So it’s a far cry from the battle facing the childhood obese, who’ve laid down heavy neural pathways connecting fatty, sugary foods with well-being and pleasure, or so I imagine. Or had them laid down by their nasty fatty parents. I seem to have recovered psychologically something of the more active spirit of my youth, actually managing to keep, largely, to a regimen of simple exercises – no gym fees – and some not-brisk-enough walking (I really do seem to have laid down an abundance of neural pathways for dawdling), as well as managing to switch off, largely, the lazy snacking-grazing habits of my latter years.
But to return to the article ‘Obesity:what does the science really say?’. There’s some argy-bargy, but it doesn’t really contradict the energy balance approach, as I see it, it just supplements and modifies it with more detailed knowledge about hormones, sweeteners, refined foods and the like.
Okay, the sugar issue has become a major bone of contention. Here’s a quote:
Pediatric endocrinologist Robert Lustig (2012) agrees that adiposity is a hormonal predicament. In his new book, Fat Chance, the child obesity expert indicts simple, super-sweet sugars as the chief culprits, arguing that sucrose and high-fructose corn syrup corrupt our biochemistry and render us helplessly hungry and lethargic in ways fat and protein do not. In other words, Lustig insists that sugar-induced hormonal imbalances cause self-destructive behaviours, not the other way round.

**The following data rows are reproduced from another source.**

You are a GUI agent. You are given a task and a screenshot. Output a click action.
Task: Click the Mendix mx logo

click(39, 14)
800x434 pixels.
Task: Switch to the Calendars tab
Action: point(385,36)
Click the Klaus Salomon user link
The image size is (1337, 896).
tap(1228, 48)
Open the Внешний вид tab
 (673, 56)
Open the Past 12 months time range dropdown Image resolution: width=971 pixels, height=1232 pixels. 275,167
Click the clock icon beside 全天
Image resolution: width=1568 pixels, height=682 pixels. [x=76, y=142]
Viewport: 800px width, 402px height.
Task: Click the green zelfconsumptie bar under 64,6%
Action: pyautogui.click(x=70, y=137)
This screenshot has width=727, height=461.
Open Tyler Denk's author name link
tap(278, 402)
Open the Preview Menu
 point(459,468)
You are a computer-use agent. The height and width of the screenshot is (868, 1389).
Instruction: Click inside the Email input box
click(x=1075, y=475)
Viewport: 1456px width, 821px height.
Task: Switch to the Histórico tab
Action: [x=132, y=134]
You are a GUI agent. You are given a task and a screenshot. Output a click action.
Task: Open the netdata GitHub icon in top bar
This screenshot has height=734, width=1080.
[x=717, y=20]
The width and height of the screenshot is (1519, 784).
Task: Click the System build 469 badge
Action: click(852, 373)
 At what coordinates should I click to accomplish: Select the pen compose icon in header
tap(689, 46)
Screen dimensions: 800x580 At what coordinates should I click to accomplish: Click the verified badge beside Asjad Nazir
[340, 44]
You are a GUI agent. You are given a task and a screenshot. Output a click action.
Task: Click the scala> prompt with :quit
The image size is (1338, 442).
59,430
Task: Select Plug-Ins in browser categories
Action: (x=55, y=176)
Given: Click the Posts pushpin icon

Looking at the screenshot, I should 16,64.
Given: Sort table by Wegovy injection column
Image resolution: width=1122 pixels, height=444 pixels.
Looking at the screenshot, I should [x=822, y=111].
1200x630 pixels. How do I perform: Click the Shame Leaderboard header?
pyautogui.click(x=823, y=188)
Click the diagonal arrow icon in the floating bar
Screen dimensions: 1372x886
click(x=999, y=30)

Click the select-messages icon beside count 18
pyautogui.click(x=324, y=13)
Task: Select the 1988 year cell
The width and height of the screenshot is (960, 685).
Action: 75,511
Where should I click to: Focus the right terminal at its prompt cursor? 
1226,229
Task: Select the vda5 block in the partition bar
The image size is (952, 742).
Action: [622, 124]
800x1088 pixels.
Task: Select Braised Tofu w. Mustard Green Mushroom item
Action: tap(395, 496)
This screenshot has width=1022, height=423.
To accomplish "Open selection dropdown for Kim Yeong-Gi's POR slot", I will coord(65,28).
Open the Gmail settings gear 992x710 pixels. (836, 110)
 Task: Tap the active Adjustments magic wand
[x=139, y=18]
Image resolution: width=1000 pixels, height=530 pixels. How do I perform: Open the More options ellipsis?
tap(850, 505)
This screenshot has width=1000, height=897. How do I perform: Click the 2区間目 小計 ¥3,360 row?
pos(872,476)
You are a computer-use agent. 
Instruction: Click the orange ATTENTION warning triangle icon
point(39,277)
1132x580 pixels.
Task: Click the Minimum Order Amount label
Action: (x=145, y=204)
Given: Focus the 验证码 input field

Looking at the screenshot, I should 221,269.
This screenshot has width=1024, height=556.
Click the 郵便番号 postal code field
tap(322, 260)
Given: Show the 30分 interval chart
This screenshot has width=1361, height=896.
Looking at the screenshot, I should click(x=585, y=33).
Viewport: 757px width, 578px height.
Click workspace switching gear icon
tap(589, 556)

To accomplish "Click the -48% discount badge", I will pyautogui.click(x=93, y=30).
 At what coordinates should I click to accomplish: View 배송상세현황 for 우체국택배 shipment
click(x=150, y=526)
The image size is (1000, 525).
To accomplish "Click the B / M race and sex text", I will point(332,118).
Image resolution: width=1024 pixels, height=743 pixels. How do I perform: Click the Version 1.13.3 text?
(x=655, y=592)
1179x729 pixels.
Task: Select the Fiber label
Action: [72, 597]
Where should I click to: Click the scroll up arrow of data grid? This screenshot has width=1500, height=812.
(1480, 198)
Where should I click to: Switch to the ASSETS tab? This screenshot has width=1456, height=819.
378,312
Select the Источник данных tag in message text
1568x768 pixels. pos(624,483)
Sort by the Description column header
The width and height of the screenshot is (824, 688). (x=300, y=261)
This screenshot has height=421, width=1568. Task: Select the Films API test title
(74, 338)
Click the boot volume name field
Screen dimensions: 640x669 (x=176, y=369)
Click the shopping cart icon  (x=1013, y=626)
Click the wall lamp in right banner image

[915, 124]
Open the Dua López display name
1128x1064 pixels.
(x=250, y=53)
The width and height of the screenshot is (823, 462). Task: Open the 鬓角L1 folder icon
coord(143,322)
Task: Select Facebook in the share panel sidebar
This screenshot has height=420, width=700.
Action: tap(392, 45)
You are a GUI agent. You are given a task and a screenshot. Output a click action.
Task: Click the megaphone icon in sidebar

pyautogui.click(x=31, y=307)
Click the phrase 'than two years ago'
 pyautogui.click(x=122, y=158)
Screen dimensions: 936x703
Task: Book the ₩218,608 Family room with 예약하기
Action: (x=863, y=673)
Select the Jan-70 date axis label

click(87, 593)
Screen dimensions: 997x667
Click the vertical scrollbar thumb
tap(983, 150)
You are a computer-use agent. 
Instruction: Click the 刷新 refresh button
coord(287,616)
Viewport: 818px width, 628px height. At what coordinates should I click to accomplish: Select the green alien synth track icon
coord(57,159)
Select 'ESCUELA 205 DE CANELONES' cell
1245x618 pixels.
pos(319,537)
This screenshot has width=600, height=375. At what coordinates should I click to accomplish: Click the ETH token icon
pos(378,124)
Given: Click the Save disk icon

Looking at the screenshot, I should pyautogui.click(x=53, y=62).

Australia’s fabulous Cosmos magazine had a headline article, ‘Toxic sugar’, late last year which particularly targeted the previously under-rated fructose as a major public health hazard. Obviously, if Cosmos is featuring this view, it must be right, though the article was nuanced and highlighted the debate as much as any particular position. Anyway, think fructose, think fruit, right? Well, yes and no. Fructose, of course, is found in sweet fruit, but how many kids gorge on sweet fruit these days, when they can drink litres of soft drink instead? High fructose corn syrup (HFCS), used in soft drink and many other products, is the major source of fructose in modern western diets – particularly in the US. It’s this intake that’s led to the huge rise in a particular type of liver disease, non-alcoholic steatohepatitis, as well as childhood diabetes. Fructose is ‘sweeter’ than glucose, and is added to many products because it makes them sell.
Fructose differs from glucose in that it doesn’t stimulate a direct insulin response from the liver. Lustig contends that understanding insulin is a major key to understanding obesity and a host of ailments which together constitute ‘metabolic syndrome’. Table sugar is made up of both fructose and glucose, though the fructose can go largely undetected, because it’s only glucose that we measure when we check blood sugar levels.
But really, how complicated and debated all this stuff is. Other researchers point out that, though teenagers might drink copious quantities of HFCS-laced soft drink, most adult intake of fructose is not enough to be problematic. In my own case, I don’t eat as much fruit as I’m supposed to (which is how much?), and I haven’t had a sweet tooth since childhood. In the sugar bowl in my kitchen, the raw sugar has turned hard as a rock for lack of use (I don’t get many visitors), and the same goes for the big jar of sugar in my cupboard. Still, the last time (in fact the only time) I had my general blood chemistry checked out – 18 months ago, when my weight was at its highest – my triglyceride levels, and my LDL cholesterol levels, were slightly raised. I suspect most of my sugars were obtained from starchy foods, particularly bread, which I’ve cut down on quite a bit. Carbohydrates such as bread, potatoes and pasta – all favourite foods of mine, but all of which I’ve cut down on sharply in the last 18 months – are made up of complex glucose-containing molecules, which are broken up by the digestive system to allow glucose to enter the bloodstream.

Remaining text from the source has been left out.